WHAT YOU WILL DO: Put every line of the listing below into a Markdown table with the columns Row and Line, giving each row a number and leaving out blank lines.

## BEGIN RECORDS FOR PROCESSING

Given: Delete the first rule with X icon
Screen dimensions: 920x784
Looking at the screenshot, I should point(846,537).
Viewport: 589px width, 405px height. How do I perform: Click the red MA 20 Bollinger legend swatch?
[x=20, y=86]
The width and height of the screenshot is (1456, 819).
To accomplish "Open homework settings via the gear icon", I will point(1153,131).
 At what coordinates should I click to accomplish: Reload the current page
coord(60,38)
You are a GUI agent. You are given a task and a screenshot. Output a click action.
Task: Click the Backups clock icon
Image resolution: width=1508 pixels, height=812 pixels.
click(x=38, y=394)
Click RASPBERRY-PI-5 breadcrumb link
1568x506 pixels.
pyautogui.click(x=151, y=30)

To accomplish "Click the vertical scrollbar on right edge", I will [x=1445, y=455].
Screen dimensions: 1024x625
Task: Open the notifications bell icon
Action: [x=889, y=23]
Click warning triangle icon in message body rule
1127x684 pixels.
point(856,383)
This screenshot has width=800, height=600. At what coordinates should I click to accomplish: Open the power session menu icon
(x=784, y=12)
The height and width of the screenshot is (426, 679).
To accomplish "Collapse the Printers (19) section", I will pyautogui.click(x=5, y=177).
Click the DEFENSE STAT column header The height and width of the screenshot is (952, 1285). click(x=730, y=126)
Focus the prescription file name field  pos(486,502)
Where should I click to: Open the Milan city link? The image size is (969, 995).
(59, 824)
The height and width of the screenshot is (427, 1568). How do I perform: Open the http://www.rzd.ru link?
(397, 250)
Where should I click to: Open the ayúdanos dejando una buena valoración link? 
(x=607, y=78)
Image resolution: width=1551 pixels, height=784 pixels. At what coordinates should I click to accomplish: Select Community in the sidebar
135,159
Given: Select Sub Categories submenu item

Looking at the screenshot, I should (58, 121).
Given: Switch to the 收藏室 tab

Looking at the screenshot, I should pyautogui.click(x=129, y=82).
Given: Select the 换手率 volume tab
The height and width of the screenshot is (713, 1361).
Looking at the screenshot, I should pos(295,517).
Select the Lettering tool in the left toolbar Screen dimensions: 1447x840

## END RECORDS FOR PROCESSING

THE COMPLETED TASK:
| Row | Line |
|---|---|
| 1 | Given: Delete the first rule with X icon |
| 2 | Screen dimensions: 920x784 |
| 3 | Looking at the screenshot, I should point(846,537). |
| 4 | Viewport: 589px width, 405px height. How do I perform: Click the red MA 20 Bollinger legend swatch? |
| 5 | [x=20, y=86] |
| 6 | The width and height of the screenshot is (1456, 819). |
| 7 | To accomplish "Open homework settings via the gear icon", I will point(1153,131). |
| 8 |  At what coordinates should I click to accomplish: Reload the current page |
| 9 | coord(60,38) |
| 10 | You are a GUI agent. You are given a task and a screenshot. Output a click action. |
| 11 | Task: Click the Backups clock icon |
| 12 | Image resolution: width=1508 pixels, height=812 pixels. |
| 13 | click(x=38, y=394) |
| 14 | Click RASPBERRY-PI-5 breadcrumb link |
| 15 | 1568x506 pixels. |
| 16 | pyautogui.click(x=151, y=30) |
| 17 | To accomplish "Click the vertical scrollbar on right edge", I will [x=1445, y=455]. |
| 18 | Screen dimensions: 1024x625 |
| 19 | Task: Open the notifications bell icon |
| 20 | Action: [x=889, y=23] |
| 21 | Click warning triangle icon in message body rule |
| 22 | 1127x684 pixels. |
| 23 | point(856,383) |
| 24 | This screenshot has width=800, height=600. At what coordinates should I click to accomplish: Open the power session menu icon |
| 25 | (x=784, y=12) |
| 26 | The height and width of the screenshot is (426, 679). |
| 27 | To accomplish "Collapse the Printers (19) section", I will pyautogui.click(x=5, y=177). |
| 28 | Click the DEFENSE STAT column header The height and width of the screenshot is (952, 1285). click(x=730, y=126) |
| 29 | Focus the prescription file name field  pos(486,502) |
| 30 | Where should I click to: Open the Milan city link? The image size is (969, 995). |
| 31 | (59, 824) |
| 32 | The height and width of the screenshot is (427, 1568). How do I perform: Open the http://www.rzd.ru link? |
| 33 | (397, 250) |
| 34 | Where should I click to: Open the ayúdanos dejando una buena valoración link?  |
| 35 | (x=607, y=78) |
| 36 | Image resolution: width=1551 pixels, height=784 pixels. At what coordinates should I click to accomplish: Select Community in the sidebar |
| 37 | 135,159 |
| 38 | Given: Select Sub Categories submenu item |
| 39 | Looking at the screenshot, I should (58, 121). |
| 40 | Given: Switch to the 收藏室 tab |
| 41 | Looking at the screenshot, I should pyautogui.click(x=129, y=82). |
| 42 | Given: Select the 换手率 volume tab |
| 43 | The height and width of the screenshot is (713, 1361). |
| 44 | Looking at the screenshot, I should pos(295,517). |
| 45 | Select the Lettering tool in the left toolbar Screen dimensions: 1447x840 |